[Opening Excerpted data section]
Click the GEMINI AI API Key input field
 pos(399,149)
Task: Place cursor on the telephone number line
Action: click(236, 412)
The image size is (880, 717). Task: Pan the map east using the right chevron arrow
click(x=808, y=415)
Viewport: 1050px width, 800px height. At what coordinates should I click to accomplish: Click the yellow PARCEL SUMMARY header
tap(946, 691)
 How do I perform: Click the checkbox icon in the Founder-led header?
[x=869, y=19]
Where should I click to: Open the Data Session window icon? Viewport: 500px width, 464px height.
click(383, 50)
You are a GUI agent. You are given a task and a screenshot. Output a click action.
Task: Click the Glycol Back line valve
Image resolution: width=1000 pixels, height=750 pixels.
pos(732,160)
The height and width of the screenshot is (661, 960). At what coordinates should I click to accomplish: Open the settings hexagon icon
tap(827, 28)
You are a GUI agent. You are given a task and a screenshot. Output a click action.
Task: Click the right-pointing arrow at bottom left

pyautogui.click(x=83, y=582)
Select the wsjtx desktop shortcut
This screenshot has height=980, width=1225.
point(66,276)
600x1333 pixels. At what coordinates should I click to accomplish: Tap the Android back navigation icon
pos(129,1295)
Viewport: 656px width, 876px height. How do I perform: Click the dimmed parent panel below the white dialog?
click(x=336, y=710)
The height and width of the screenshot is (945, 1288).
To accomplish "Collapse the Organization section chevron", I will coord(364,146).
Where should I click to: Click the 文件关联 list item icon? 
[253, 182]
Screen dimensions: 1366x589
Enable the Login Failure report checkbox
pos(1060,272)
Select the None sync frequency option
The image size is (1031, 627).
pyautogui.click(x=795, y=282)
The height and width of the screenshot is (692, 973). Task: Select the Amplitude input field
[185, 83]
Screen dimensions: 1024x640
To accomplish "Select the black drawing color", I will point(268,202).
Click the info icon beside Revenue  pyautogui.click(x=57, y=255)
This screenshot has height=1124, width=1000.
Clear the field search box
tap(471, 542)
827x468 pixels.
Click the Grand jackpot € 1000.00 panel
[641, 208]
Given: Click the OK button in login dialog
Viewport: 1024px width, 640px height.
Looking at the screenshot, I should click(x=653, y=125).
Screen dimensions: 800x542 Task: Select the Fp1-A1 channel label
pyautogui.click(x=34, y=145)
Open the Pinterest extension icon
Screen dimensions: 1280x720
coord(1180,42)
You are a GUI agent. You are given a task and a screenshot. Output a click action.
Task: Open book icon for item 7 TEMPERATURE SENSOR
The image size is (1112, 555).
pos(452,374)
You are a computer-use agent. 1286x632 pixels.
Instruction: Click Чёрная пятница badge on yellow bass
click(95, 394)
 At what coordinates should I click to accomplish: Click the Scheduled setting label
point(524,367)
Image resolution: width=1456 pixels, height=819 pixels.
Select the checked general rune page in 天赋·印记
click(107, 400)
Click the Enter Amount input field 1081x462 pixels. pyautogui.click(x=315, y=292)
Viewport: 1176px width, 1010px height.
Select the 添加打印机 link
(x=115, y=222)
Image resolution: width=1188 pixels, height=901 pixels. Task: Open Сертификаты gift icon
[Closing Excerpted data section]
What is needed →
The entries must all be transcribed exactly.

Output for this task →
Click the GEMINI AI API Key input field
 pos(399,149)
Task: Place cursor on the telephone number line
Action: click(236, 412)
The image size is (880, 717). Task: Pan the map east using the right chevron arrow
click(x=808, y=415)
Viewport: 1050px width, 800px height. At what coordinates should I click to accomplish: Click the yellow PARCEL SUMMARY header
tap(946, 691)
 How do I perform: Click the checkbox icon in the Founder-led header?
[x=869, y=19]
Where should I click to: Open the Data Session window icon? Viewport: 500px width, 464px height.
click(383, 50)
You are a GUI agent. You are given a task and a screenshot. Output a click action.
Task: Click the Glycol Back line valve
Image resolution: width=1000 pixels, height=750 pixels.
pos(732,160)
The height and width of the screenshot is (661, 960). At what coordinates should I click to accomplish: Open the settings hexagon icon
tap(827, 28)
You are a GUI agent. You are given a task and a screenshot. Output a click action.
Task: Click the right-pointing arrow at bottom left

pyautogui.click(x=83, y=582)
Select the wsjtx desktop shortcut
This screenshot has height=980, width=1225.
point(66,276)
600x1333 pixels. At what coordinates should I click to accomplish: Tap the Android back navigation icon
pos(129,1295)
Viewport: 656px width, 876px height. How do I perform: Click the dimmed parent panel below the white dialog?
click(x=336, y=710)
The height and width of the screenshot is (945, 1288).
To accomplish "Collapse the Organization section chevron", I will coord(364,146).
Where should I click to: Click the 文件关联 list item icon? 
[253, 182]
Screen dimensions: 1366x589
Enable the Login Failure report checkbox
pos(1060,272)
Select the None sync frequency option
The image size is (1031, 627).
pyautogui.click(x=795, y=282)
The height and width of the screenshot is (692, 973). Task: Select the Amplitude input field
[185, 83]
Screen dimensions: 1024x640
To accomplish "Select the black drawing color", I will point(268,202).
Click the info icon beside Revenue  pyautogui.click(x=57, y=255)
This screenshot has height=1124, width=1000.
Clear the field search box
tap(471, 542)
827x468 pixels.
Click the Grand jackpot € 1000.00 panel
[641, 208]
Given: Click the OK button in login dialog
Viewport: 1024px width, 640px height.
Looking at the screenshot, I should click(x=653, y=125).
Screen dimensions: 800x542 Task: Select the Fp1-A1 channel label
pyautogui.click(x=34, y=145)
Open the Pinterest extension icon
Screen dimensions: 1280x720
coord(1180,42)
You are a GUI agent. You are given a task and a screenshot. Output a click action.
Task: Open book icon for item 7 TEMPERATURE SENSOR
The image size is (1112, 555).
pos(452,374)
You are a computer-use agent. 1286x632 pixels.
Instruction: Click Чёрная пятница badge on yellow bass
click(95, 394)
 At what coordinates should I click to accomplish: Click the Scheduled setting label
point(524,367)
Image resolution: width=1456 pixels, height=819 pixels.
Select the checked general rune page in 天赋·印记
click(107, 400)
Click the Enter Amount input field 1081x462 pixels. pyautogui.click(x=315, y=292)
Viewport: 1176px width, 1010px height.
Select the 添加打印机 link
(x=115, y=222)
Image resolution: width=1188 pixels, height=901 pixels. Task: Open Сертификаты gift icon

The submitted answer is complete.